Konya merkezinin güneybatısında, yeni Antalya, Bülümya (Erenkaya) köyünü geçtikten sonra sola bir yol sapar. Bu yol; Kayalı, Kumralı, Gökyurt (Gilisira) yol hattıdır. Kayalı Dağı’na tırmanmak için Kayalı Köyü içinden kuzey batıya doğru uygun bir rota izlenir. Kayalı Dağı’nın zirveleri değişik yükseltilerdedir. Bu çevre yüksek dağlar, tepeler ve kayalıklarla çevrili olup, orman bakımından da varsıldır.
Önce; köyün adının nereden geldiğine, kısa bir tarihçesine değinelim. Sonra da gördüklerimizi anlatalım.
Kayalı Köyü telefon Rehberi 2001’de köyün kısa bir tarihçesi verilmiş. Tarihçe aynen şöyle: “1300 yıllarında Tibet’ten göçebe olarak İran topraklarında kalan Tiber köyüne, oradan da şimdiki Tulasa’ya gelip yerleşmişlerdir. Köyü kuran üç kişidir. Farsça’da Tulasa, üç asa anlamına gelmesinden dolayı üç derviş tarafından kurulmuştur. Köyümüzün vakıf ceviz denen semtinde medreseler olduğu bilinir. Nasrettin Hoca’nın bu medreselerden ilim tahsil yaptığı güçlü bir ihtimal. Köyümüzün yeni adı, Kayalı köyünün batısında bulunan dağdan almaktadır.”
Yaşlı köylülerin söylediklerine göre: Köy halkı Asya’dan gelmektedir. Buna göre, köyün özgün isminin Tulasya olması gerekmektedir. Tulasya denildiğinde; Asya yurdu anlamı çıkar. Belki bilirsinizdir; eski kitaplarda bir ülke yeri tanımlanırken falan tuldaki filan ülke denir. Bu isim, bu anlamda asıl isim olabilir.
Bu köye halk arasında Tolasa-Tolasya’da denmektedir. Tol: Küçük köy anlamında olduğuna göre; asa (baston) köyü, asa-tolu veya Asya tolu gibi bir anlam ortaya çıkar.
Bu açıklamalardan sonra, Kayalı Dağı'nı ve tarihi kalıntılarını birlikte gezelim.
Kayalı Dağı yer- yer kayalık, yer- yer ormanlık olup sönmüş volkandır. Geniş bir oturumu olan dağın bir ucu yer- yer tepelerle Bülümya arazilerine, bir ucu Tulasa köyüne, bir ucu da Gökyurt köyüne sınırdır.
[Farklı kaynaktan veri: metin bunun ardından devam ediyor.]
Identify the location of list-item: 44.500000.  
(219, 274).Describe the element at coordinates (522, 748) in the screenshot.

Güneyinde Gökyurt Köyünün Alisumas Dağı vardır. Kayalı Dağı’nın genişliği ölçüsünde sayısız dik zirveleri, kayalık olup, manzara olarak oldukça vahşidir. Dağda yaylalar, bol sulu çeşmeler, tek tük mağaralar ve güney kesiminde tarihi kalıntılar vardır.
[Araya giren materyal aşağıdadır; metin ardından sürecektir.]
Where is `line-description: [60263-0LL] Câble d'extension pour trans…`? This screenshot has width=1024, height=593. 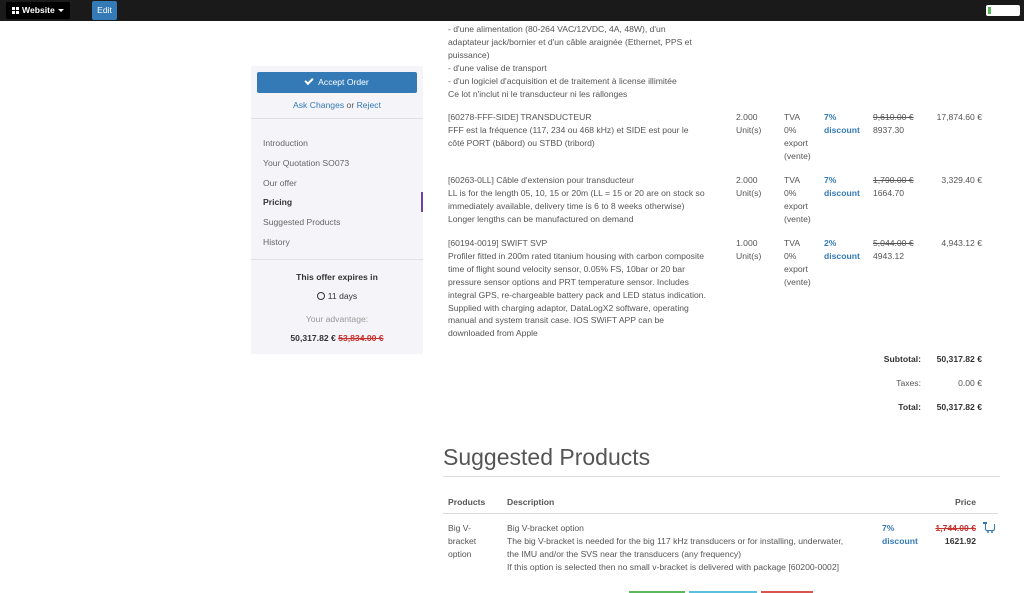 line-description: [60263-0LL] Câble d'extension pour trans… is located at coordinates (576, 200). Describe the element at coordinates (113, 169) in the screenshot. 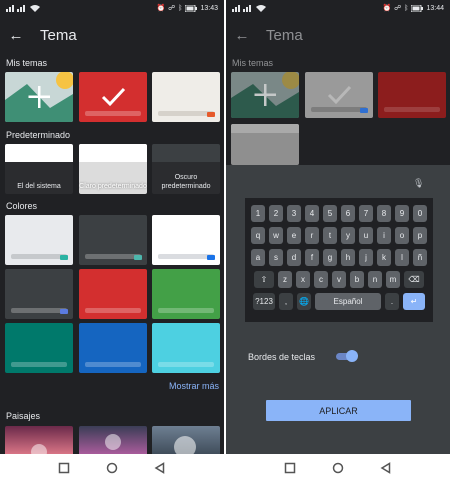

I see `theme-light-default: Claro predeterminado` at that location.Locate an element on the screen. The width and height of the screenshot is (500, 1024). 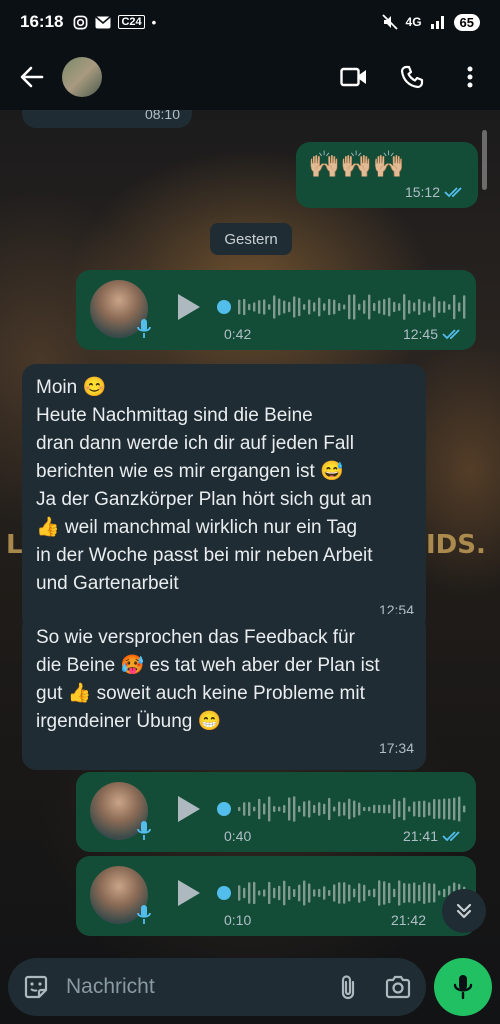
voice-message: 0:42 12:45 is located at coordinates (276, 310).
Kayalı köyünden tırmanıldığında küçük ören yerleri ve Delik’in denilen büyükçe bir mağaradan başka tarihi kalıntı yoktur. Dağın güney kesiminde yani Alisumas Dağı’na bakan kesiminde birtakım mağaralar, kayaya oyulmuş bir kilise, Kız Yapısı, köylülerin yel değirmeni dedikleri bir yapı öreni vardır. Kız Yapısı’nın aynısı Alisumas Dağı’nın güneybatı kesimindedir ve aynı adla anılmaktadır. Büyük bir kaya kütlesinin önü taş duvarla örülmüş yukarıda küçük bir kovuk kalmış, içerisi büyük bir odadır ve bir tünelle kayaların üst tarafına geçişi vardır. Her iki örene de ulaşıp çıkmak çok profesyonelce bir cesaret ve deneyim ister. Buralarda kutsal yer olarak kabul edilen İlyas Dede denilen bir yer vardır.
Yine aynı kesimde köylülerin yel değirmeni dedikleri bir sarnıcı andıran ören yeri vardır. Yapı Roma dönemine aittir. Belki sarnıç olarak, belki gözetleme, işaretleşme noktası olarak, belki de gizlenme amaçlı bir yapıdır. Uzman yüzü görmemiş bu yerlerin incelenip tarih dünyasına tanıtılması gerekir.